Il conflitto Iran-Israele costituirà il problema del Medio Oriente nel 2020

Lorenzo Utile – Né l’Iran né Israele possono cercare la guerra. Ma una rottura diplomatica dopo che gli Stati Uniti hanno ritirato l’accordo nucleare iraniano, errori strategici e un accumulo militare rendono più probabile un conflitto diretto, anche involontario.

Le tensioni tra Israele e Iran sono aumentate da quando il presidente Donald Trump ha ritirato unilateralmente gli Stati Uniti dal piano d’azione congiunto globale, l’accordo del 2015 in merito al programma nucleare iraniano in cambio di misure sanzionatorie nel 2018. I firmatari europei del JCPOA non sono stati in grado di revocare efficacemente i rinnovati embarghi sul commercio con l’Iran, spingendo Teheran a riprendere gradualmente l’arricchimento dell’uranio quando l’accordo si è sbriciolato a metà del 2019. Nel frattempo, gli scontri ui delegati iraniani e statunitensi nel Golfo Persico, insieme agli attacchi israeliani ai delegati iraniani in Siria e Iraq, sono aumentati.
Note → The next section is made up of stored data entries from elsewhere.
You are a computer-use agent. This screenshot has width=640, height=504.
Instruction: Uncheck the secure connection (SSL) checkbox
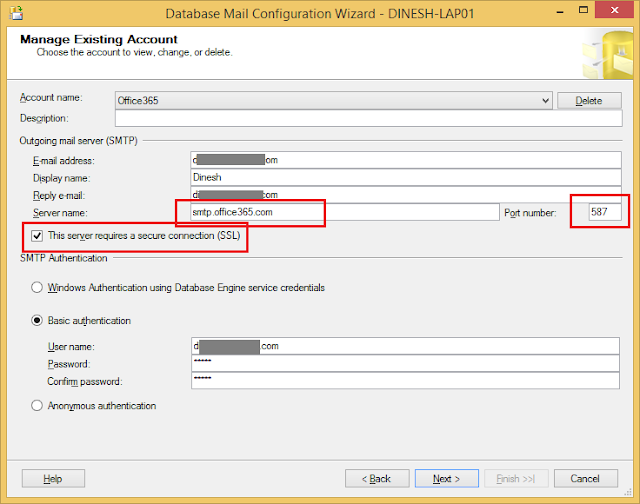tap(37, 236)
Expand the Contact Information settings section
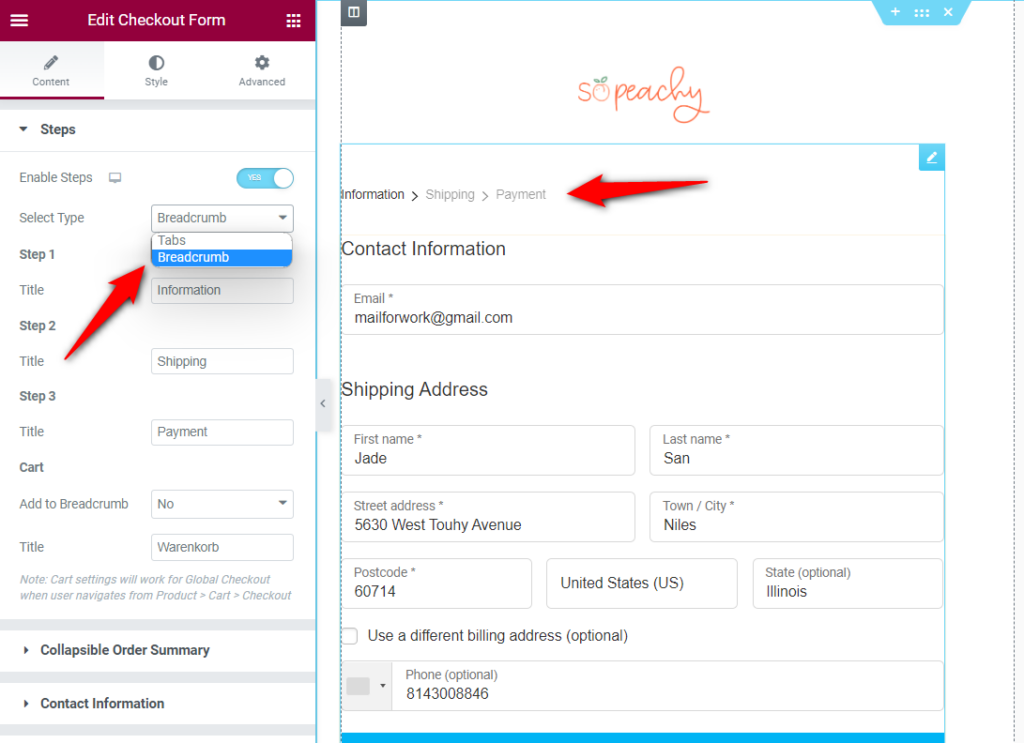Viewport: 1024px width, 743px height. [100, 703]
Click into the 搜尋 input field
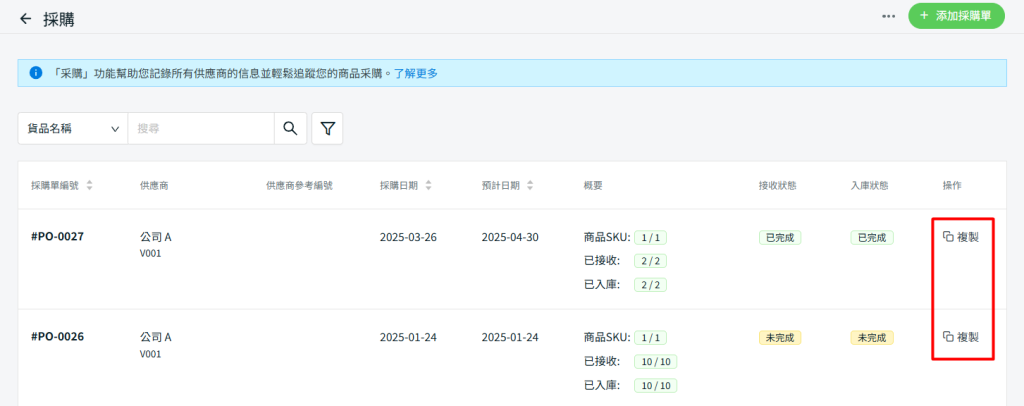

Israele e Iran sono antagonisti dagli anni ’80.

Ma, dopo l’invasione americana dell’Iraq del 2003 e il ritiro formale delle truppe americane nel 2011, l’equilibrio di potere regionale è stato rotto, lasciando il Medio Oriente senza un Paese dominante. Ciò ha creato un vuoto che ha portato i paesi in un conflitto crescente. Nonostante la loro retorica, i funzionari di nessuno dei due paesi cercano una guerra diretta e totale. Ma le differenze di percezione, il deterioramento dell’impegno nei confronti delle vestigia del JCPOA e i capricci delle elezioni in Israele, Iran e Stati Uniti aumentano la prospettiva che uno scontro involontario possa intensificare il conflitto.

Il conflitto è diventato una vite che gira solo in una direzione, diventando sempre più tesa nel tempo. Esistono gravi rischi di errori di calcolo che potrebbero spingere le parti a un confronto ancora più grande e diretto.

Negli ultimi anni, l’Iran ha ampliato la sua influenza nella regione. In Siria ha rafforzato le operazioni del presidente Bashar Assad. In Iraq, ha sostenuto partiti politici e varie milizie dall’invasione degli Stati Uniti nel 2003 e, secondo anonimi funzionari statunitensi citati dal New York Times, ha recentemente costruito un arsenale di missili balistici a corto raggio. Nello Yemen, appoggia gli Houthi contro l’Arabia Saudita; a dicembre gli Stati Uniti hanno affermato di aver intercettato un trasferimento di missili iraniani avanzati negli Houti. Nel nord di Israele, l’Iran ha mantenuto il supporto strategico per Hezbollah, il partito politico più forte del Libano, con un’ala paramilitare ampiamente considerata più potente dell’esercito libanese. Teheran sta cercando di stabilire un equilibrio in una regione in cui l’Arabia Saudita e gli Emirati Arabi Uniti hanno superato l’Iran militarmente e Israele possiede già armi nucleari.

Gli equilibri si complicano, le tensioni aumentano, le guerre per procura sembrano non affievolirsi, mentre il Medio Oriente appare sempre più come una polveriera pronta a detonare. A monte di tutto questo, una domanda: Qui prodest?